I'm writing this Thursday night after I got home from the fair, but I'll set this to post on Friday since I already set up a post for Thursday, which I had written on Tuesday. I'm getting better about scheduling posts, but then I feel bad about having an inconsistent timeline. I sometimes have insomnia, which gives me time to blog, and then I can set up multiple posts with time in between. Particularly weeks that I know I will be busy, it seems to work better.
So, anyway, I'm home from the fair. I went with a friend who I've known awhile, but we haven't really done anything together in the past few months, so it was an excellent time to catch up. Our motto for the day: "What happens at the fair stays at the fair." Raunchiness and hedonism were definitely apparent.
The fair does have rides, and it has a lot of animals (think 4-H), fruit/vegetable/flower displays, lots of exhibits (like infomercial stuff), all sorts of fair food, and a few different forms of entertainment on stages.

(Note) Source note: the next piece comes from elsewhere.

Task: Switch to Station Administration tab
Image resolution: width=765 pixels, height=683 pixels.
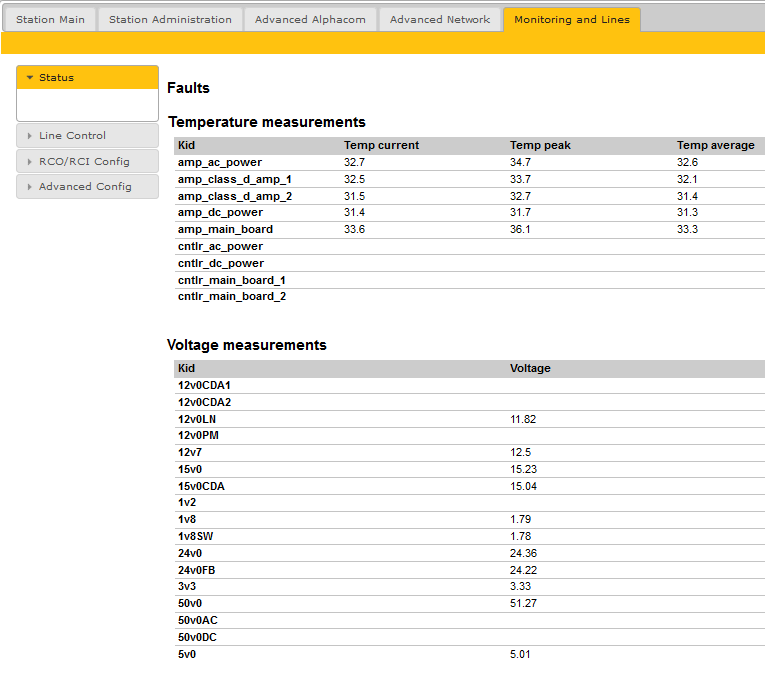Action: tap(170, 19)
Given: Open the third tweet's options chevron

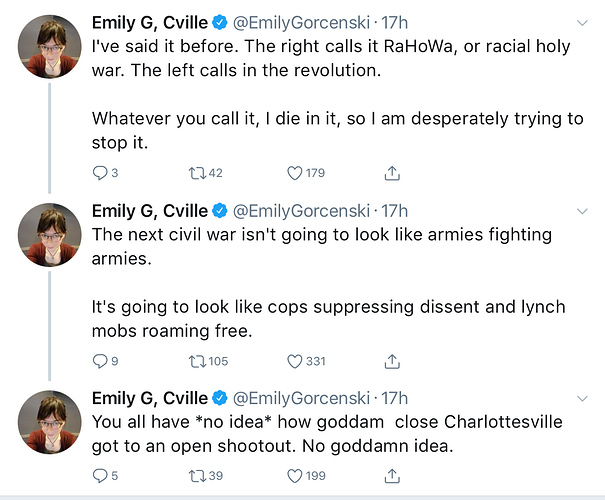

I went once with my mom as a teenager to the fair. She got free admission tickets, and of course everything at the fair is overpriced; thus, we weren't allowed to eat the food there or go on the rides. That leaves us walking through every exhibit hall and all of the animal barns. If there was a performance going on (like a beginning magician), we watched that. The thing is, the exhibits and animals bore me pretty quickly. There are seriously about 100 chickens/hens/roosters in cages, and after you've seen 5, they kind of all start looking alike. Infomercial booths do nothing for me. So although I technically "went to the fair" when I went with my mom, I didn't get to do anything I wanted to do and walked around in bored misery while every other kid my age seemingly got to go on the rides and eat cow chip cookies.
So when my friend and I went 3 years ago, doing what WE wanted to do was a real concept to me. I can ride on the rides as much as I want and eat what I want and not see every exhibit booth? Awesome. So I did.
And we did that today as well. It helps when what you like to do at the fair jives with what the other person likes to do at the fair. My husband? He doesn't like rides, and he doesn't like booths, and he doesn't really like animals, and he really has little appreciation for fair food, and he doesn't like crowds. So basically the whole fair experience is torture to him. Of course he'd go if I asked him, but I don't really want to see him puking his guts out after the second ride. My friend and I both really like the rides, a cursory look at the animals, and eating, so we're like the best fair buddies ever.
Yep, we went on this. It's not like you can find just ANYone to go on this ride with you.
Since the last time we went, they set up the concept of scannable bracelets for rides. It's like those shopper reward cards. They track everything you partake in. The employees tell you that they're really neat because if you can't find your kid, at customer service they can pull up the bracelet number and see what was the last ride that the kid rode. Just like they tell you that if you put the shopper reward card on your keychain, they'll mail you your keys if you ever lose them. We know the truth. We know they want to analyze our behaviors as customers on an aggregated basis.
We rode 26 rides, and we rode one of the roller coasters twice. We went on at least 3 rides that went upside down. I don't mind going upside down, but I'm not terribly fond of hanging upside down for more than a couple of seconds. When you start hitting five seconds, the blood starts rushing to your head, you start wondering how strong the restraints are, you can feel like you're losing things off your body. Since the rides opened late due to weather, it took a while for the crowds to come. So for the first couple of hours, we breezed through a ton of rides. Then as school let out, the teenagers started to come in like mad. I do love observing teenagers. Did you know Homecoming date planning is well under way? Isn't it funny that people text each other to ask out a Homecoming date? So a girl gets a text at the fair while she's with her friends in line for a ride, and then you have 4 other shrieking girls saying, "OMG! OMG! He asked you to Homecoming!" Then the Aeropostale or Hollister-wearing girl with extremely straight hair and skinny jeans jumps up and down.
More Homecoming talk in other lines for rides. In the line for the ferris wheel, there are two girls who look around 13-14 and this tiny boy who looks to be a little brother of one of them. For about 10 minutes in line, he's flicking this Star Wars lighter and being, well, a 10 year old boy. My friend and I are starting to call him the little arsonist. Then we turn around a few minutes later, and he's making out with one of the girls! He's, like, 10! Okay, maybe he was 12 - a very, very young looking 12.
Kids these days....that makes me sound about 4,000 years old.
Anyway, a great time at the fair was had by us both!